Basically, if we had guaranteed that pt_regs instance on the bottom of the
stack will _not_ overlap anything for a kernel thread, we can move copying
pt_regs into kernel_execve() itself.  Which simplifies the hell out of
ret_from_kernel_execve() instances...

The price is that we need to leave that space aside for kernel threads.
It's not _that_ much and kernel threads are generally less stack-hungry
than the worst cases of syscalls (note that for userland process in the
middle of syscall that pt_regs instance *will* be there, no matter what).

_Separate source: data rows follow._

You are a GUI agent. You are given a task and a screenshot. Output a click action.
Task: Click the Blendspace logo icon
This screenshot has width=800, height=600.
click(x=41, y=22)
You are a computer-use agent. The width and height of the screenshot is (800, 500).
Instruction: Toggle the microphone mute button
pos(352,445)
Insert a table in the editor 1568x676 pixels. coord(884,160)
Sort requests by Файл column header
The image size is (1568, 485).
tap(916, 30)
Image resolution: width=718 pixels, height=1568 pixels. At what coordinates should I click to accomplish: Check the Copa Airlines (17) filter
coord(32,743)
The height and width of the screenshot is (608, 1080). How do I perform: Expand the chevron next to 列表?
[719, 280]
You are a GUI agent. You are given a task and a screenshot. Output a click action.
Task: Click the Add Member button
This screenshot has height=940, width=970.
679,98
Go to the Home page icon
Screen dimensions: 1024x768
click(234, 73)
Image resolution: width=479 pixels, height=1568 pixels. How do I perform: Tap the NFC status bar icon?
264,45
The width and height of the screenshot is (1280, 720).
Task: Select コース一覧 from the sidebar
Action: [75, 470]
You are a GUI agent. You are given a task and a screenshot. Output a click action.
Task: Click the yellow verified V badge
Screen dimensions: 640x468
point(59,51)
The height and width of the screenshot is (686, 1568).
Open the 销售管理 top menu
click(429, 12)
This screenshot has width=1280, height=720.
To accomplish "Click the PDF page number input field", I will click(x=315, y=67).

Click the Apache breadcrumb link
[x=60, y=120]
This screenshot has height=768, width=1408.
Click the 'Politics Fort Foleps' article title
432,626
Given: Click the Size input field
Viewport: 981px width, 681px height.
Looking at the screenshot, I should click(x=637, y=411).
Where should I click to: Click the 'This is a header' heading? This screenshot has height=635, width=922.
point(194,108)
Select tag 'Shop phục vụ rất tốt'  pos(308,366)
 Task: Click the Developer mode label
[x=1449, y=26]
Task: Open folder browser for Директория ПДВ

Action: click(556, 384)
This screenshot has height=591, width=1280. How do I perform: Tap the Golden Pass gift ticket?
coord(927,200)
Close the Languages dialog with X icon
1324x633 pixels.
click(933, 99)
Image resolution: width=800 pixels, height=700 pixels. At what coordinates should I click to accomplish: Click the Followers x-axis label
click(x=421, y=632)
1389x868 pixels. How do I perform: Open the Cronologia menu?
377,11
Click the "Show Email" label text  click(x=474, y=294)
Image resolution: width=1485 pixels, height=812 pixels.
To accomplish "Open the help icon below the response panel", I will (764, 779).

FWIW, the plan for that branch is to do the following trick:
either split ret_from_kernel_thread away from ret_from_fork, setting the
right one to be used at copy_thread() time or make ret_from_fork itself
check if it's returning to kernel.  Either way, do *not* go through
return from syscall in return to kernel case; instead of that, have
ret_from_kernel_thread:
	schedule_tail();
	get the function to be called and its argument from regs and call it
	pass return value to do_exit() (BTW, I'm not at all sure we wouldn't
be better off if we took those do_exit() calls into 3--5 places in callbacks;
kernel_thread() is really very low-level and has few immediate callers).

Of course, such patches would have to go before the ret_from_kernel_execve()
ones.  Right now this branch is guaranteed to be broken; build testing does
make sense, but trying to boot it...  Not yet.